La réforme du travail va-t-elle transformer le Japon ?

Les nouvelles modalités du travail vont-elles faire évoluer le Japon ?

Société Économie

Kuroda Sachiko [Profil]

La Diète a voté en faveur du projet présenté par le gouvernement en vue de réformer les modes de travail en vigueur au Japon. Mais la nouvelle législation aura-t-elle vraiment l’effet souhaité  ? Certaines des nouvelles réglementations ne risquent-elles pas d’aggraver les choses ? Dans cet article, cinq questions clefs sont mises à l’étude.

Le salaire indexé sur les résultats : les incitations adéquates sont la clef

En ce qui concerne le troisième point de ma liste, à savoir la nécessité d’encourager la diversification et l’assouplissement des modes de travail, une nouvelle formule a été introduite, dans laquelle les salaires des professionnels de haut niveau actifs dans certains domaines spécialisés sont basés sur les résultats. Le dispositif est réservé aux travailleurs de certains domaines clairement définis requérant un haut niveau de connaissances spécialisées, pourvu que leur salaire annuel ne soit pas inférieur à 10,75 millions de yens (environ 8 400 euros). Sous réserve du consentement personnel de l’employé concerné et de l’approbation subséquente d’une commission, cette catégorie de travailleurs peut être exemptée des restrictions appliquées au nombre d’heures de travail, aux congés et aux majorations de salaire appliquées au travail de nuit, tout en ayant la garantie de continuer à bénéficier des mesures de protection de la santé des employés.

Les employeurs espèrent que le passage du salaire correspondant au nombre d’heures de travail effectuées au salaire indexé sur les résultats entraînera une amélioration de la productivité en incitant les travailleurs à devenir plus performants. Il n’en reste pas moins que le nouveau dispositif a beaucoup d’adversaires, jugeant que cela ne fera qu’encourager le surmenage…

Quel effet l’exemption de la réglementation des heures de travail a-t-elle sur le nombre d’heures effectuées ? Dans une étude que j’ai menée en 2012 en collaboration avec le professeur Yamamoto Isamu, de l’Université Keiô, nous nous somme servis de données basées sur le suivi d’un même individu pendant une longue période. Nous avons analysé l’impact exercé par les heures de travail lors du passage de la réglementation des heures supplémentaires au régime actuel, lorsque le pouvoir de décision appartient à l’employé, ou lorsque le contrôle des heures par les dirigeants et les supérieurs hiérarchiques s’est relâché.

[Données disponibles]
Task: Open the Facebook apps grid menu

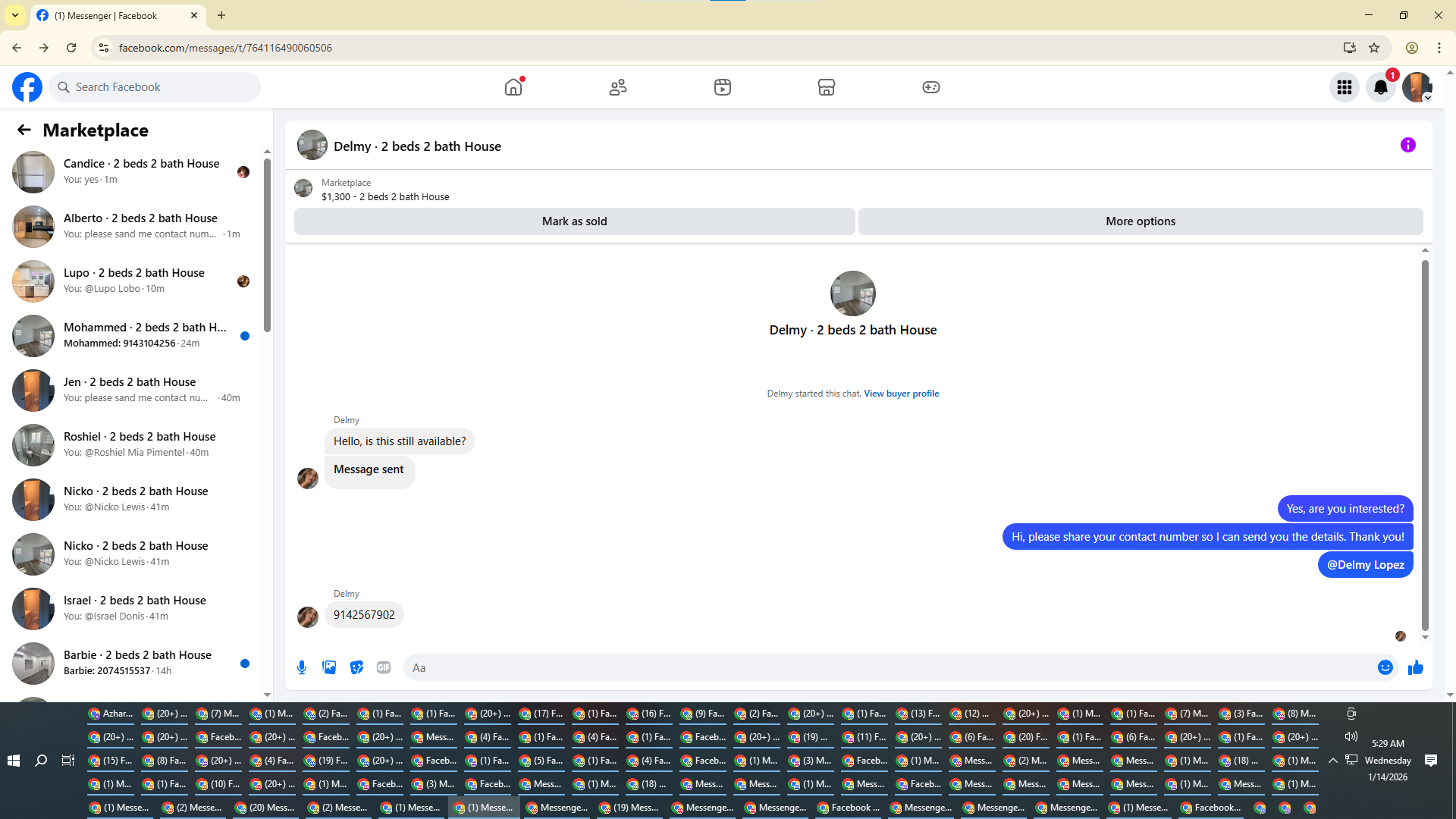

[Objectifs]
A) D'après le texte retenu, avec quel chercheur l'étude de 2012 a-t-elle été menée ?
B) Énumérez les restrictions dont les professionnels de haut niveau peuvent être exemptés selon le texte retenu.
C) Résumez le texte retenu en deux phrases.
Les données forment un ensemble à part, indépendant du texte retenu.

[Réponses dans l'ordre]
A) Avec le professeur Yamamoto Isamu, de l'Université Keiô.

B)
- Les restrictions appliquées au nombre d'heures de travail
- Les restrictions appliquées aux congés
- Les restrictions appliquées aux majorations de salaire pour le travail de nuit

C) La Diète a adopté un projet du gouvernement visant à réformer les modes de travail au Japon, et l'article en examine l'effet à travers cinq questions clefs. Parmi les nouveautés figure un salaire indexé sur les résultats pour certains professionnels de haut niveau : les employeurs y voient un moyen d'améliorer la productivité, tandis que ses adversaires estiment qu'il ne fera qu'encourager le surmenage.